The earliest evidence for farm animal domestication comes from Asia and is dated between 6000 and 5000 b.c.e. Up to the beginning of the 19th century, domestic animals had been chiefly reared with traditional extensive methods; therefore, numbers and production were conditioned by the availability of grass and winter feedstocks. Beginning from the second half of the 19th century, however, animal breeding systems have become increasingly more intensive—animals have been kept inside, in extremely artificial environments, and breeders have begun to feed them with high-calorie feedstocks.
The progressive expansion of intensive breeding has led to the growth of a meat-processing industry. Between the second half of the 19th century and the first half of the 20th century, great abattoirs were built where, thanks to refrigerated railcars, animals were brought to distant places (frequently they arrived covered with excrement), so much so that as a result of urban residents' protests and of the complaints of people sensitive to the treatment of animals, governments had to resort to suitable legislation aimed at improving the entire process of meat processing.

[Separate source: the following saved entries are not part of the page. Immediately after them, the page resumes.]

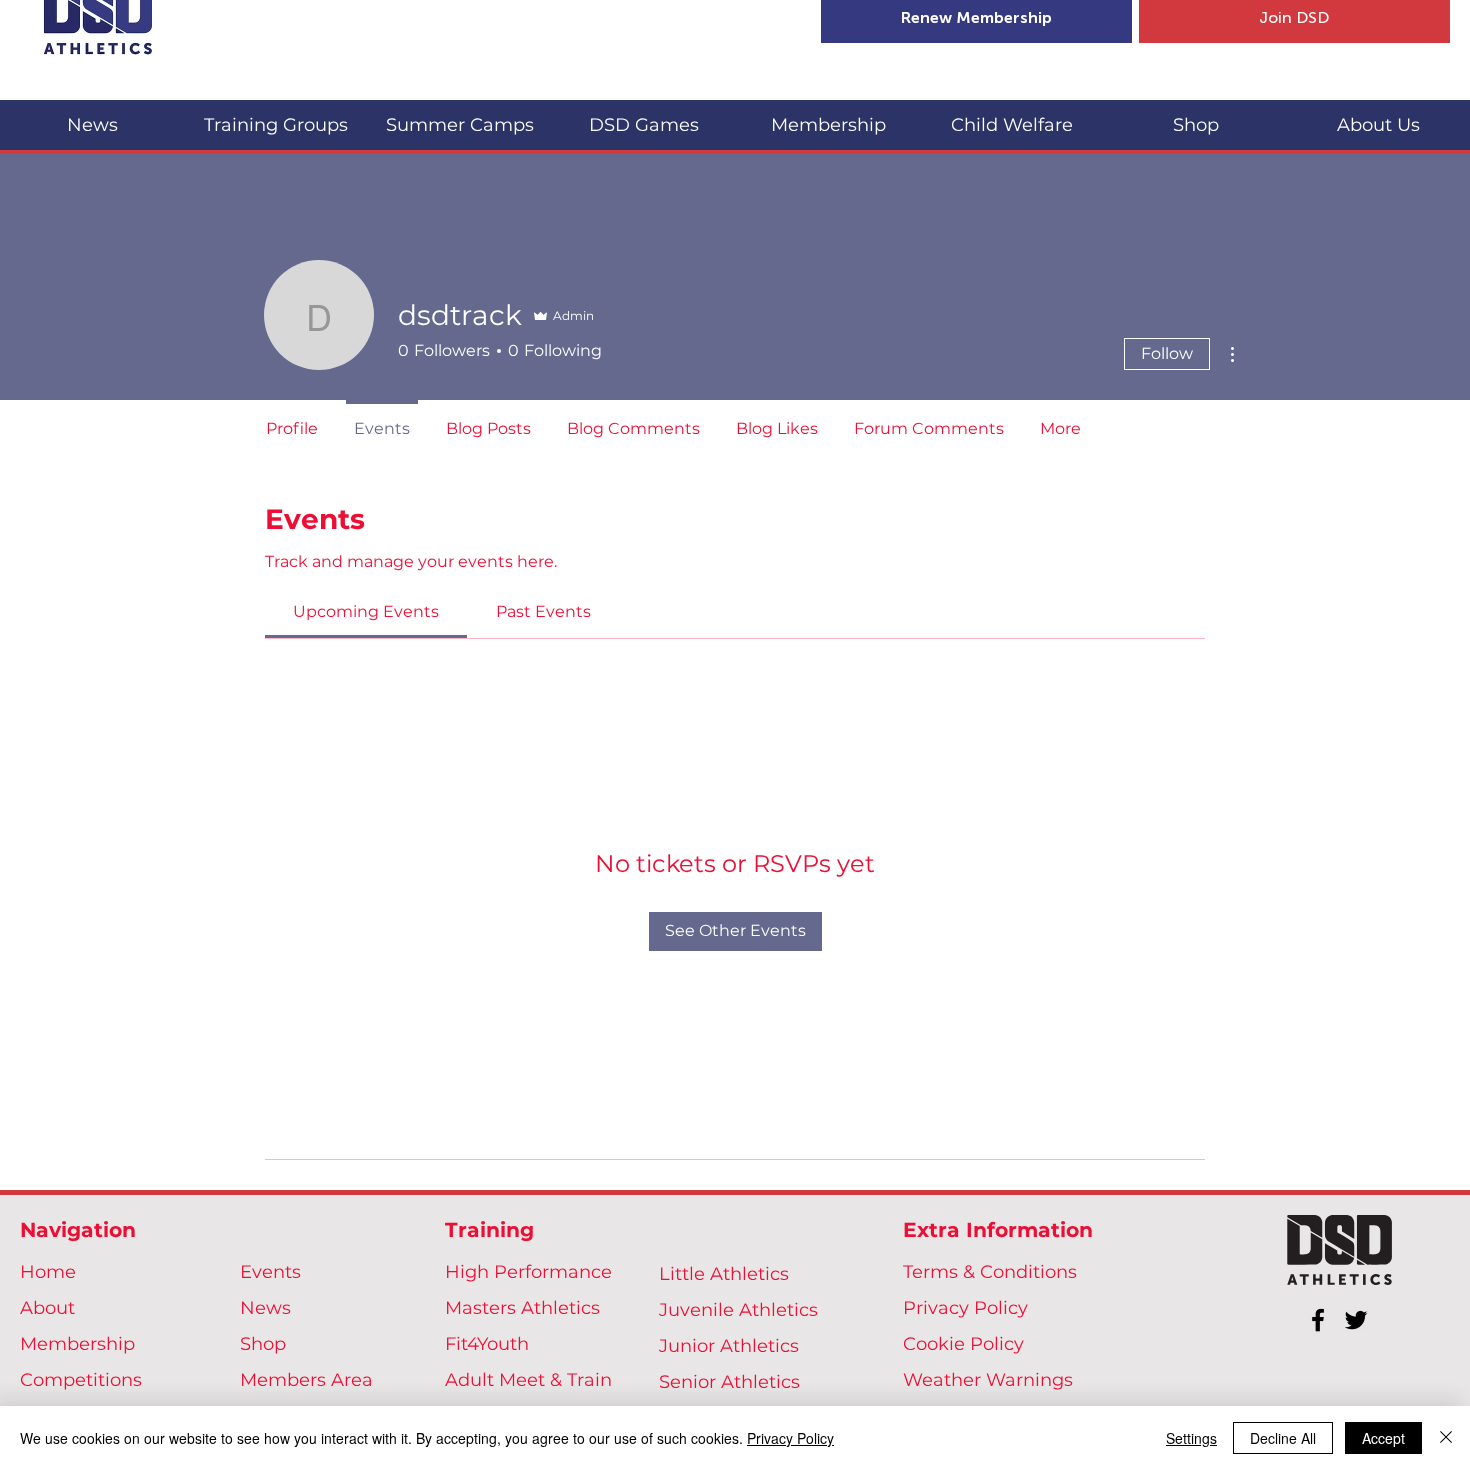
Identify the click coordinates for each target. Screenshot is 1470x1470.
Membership (77, 1344)
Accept (1383, 1438)
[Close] (1446, 1438)
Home (48, 1272)
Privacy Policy (965, 1308)
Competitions (81, 1380)
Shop (263, 1344)
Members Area (306, 1380)
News (265, 1308)
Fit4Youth (487, 1344)
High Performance (528, 1272)
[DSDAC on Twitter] (1356, 1320)
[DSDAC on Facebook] (1318, 1320)
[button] (276, 116)
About (47, 1308)
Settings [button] (1191, 1438)
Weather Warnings (988, 1380)
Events (270, 1272)
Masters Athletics (522, 1308)
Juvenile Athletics (738, 1310)
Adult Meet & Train (528, 1380)
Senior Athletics (729, 1382)
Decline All (1283, 1438)
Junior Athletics (729, 1346)
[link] (366, 611)
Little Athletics (724, 1274)
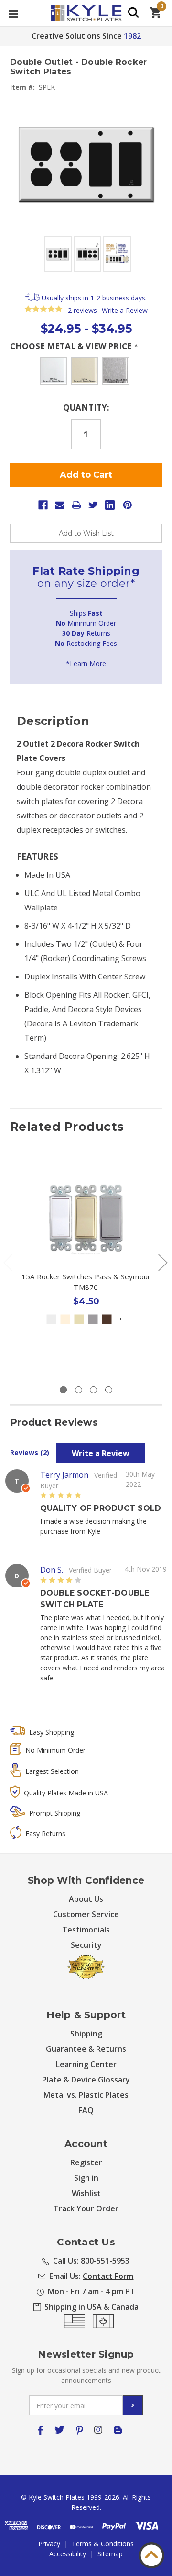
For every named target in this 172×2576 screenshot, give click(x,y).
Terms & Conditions (103, 2543)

In the 1960s, the Iowa Beef Packers (IBP) introduced a fundamental innovation in the processing of meat: boxed beef. Because by then refrigerators with freezers existed in most houses, IBP thought it more advantageous to make available to consumers a number of selected cuts of meat. Pushed by supermarkets and by a great demand from consumers, beginning from the early 1980s, the boxed beef market has expanded rapidly in such a way that the system adopted by the IBP has been extended to all other types of meat.
At present, the global meat processing industry butchers around 56 billion animals: of these 39 percent are pigs, 24 percent bovines, and 7 percent sheep and others; the remaining 30 percent is represented by poultry.
World production of meat has grown from 44 million tons in 1950 to 280 million tons in 2008. Mean production per person has increased from 17.2 kilos in 1950 to around 42 kilos in 2008; in developing countries, an average consumer eats around 30 kilos of meat per year, whereas in industrialized countries, the average consumer eats about 80 kilos of meat.
Worldwide production of meat grew from 44 million tons in 1950 to 280 million tons in 2008. The global meat processing industry butchers around 56 billion animals per year, including pigs, cattle, poultry, sheep, goats, and others

The continuous growth of meat consumption and, consequently, the number of animals reared for slaughter, has caused several environmental problems. The two main problems are represented by the considerable quantities of water needed during the various phases of rearing (the production of one kilo of beef reared with cereals requires around 16,000 liters of water) and by the complexity of the disposal of butchered animal waste.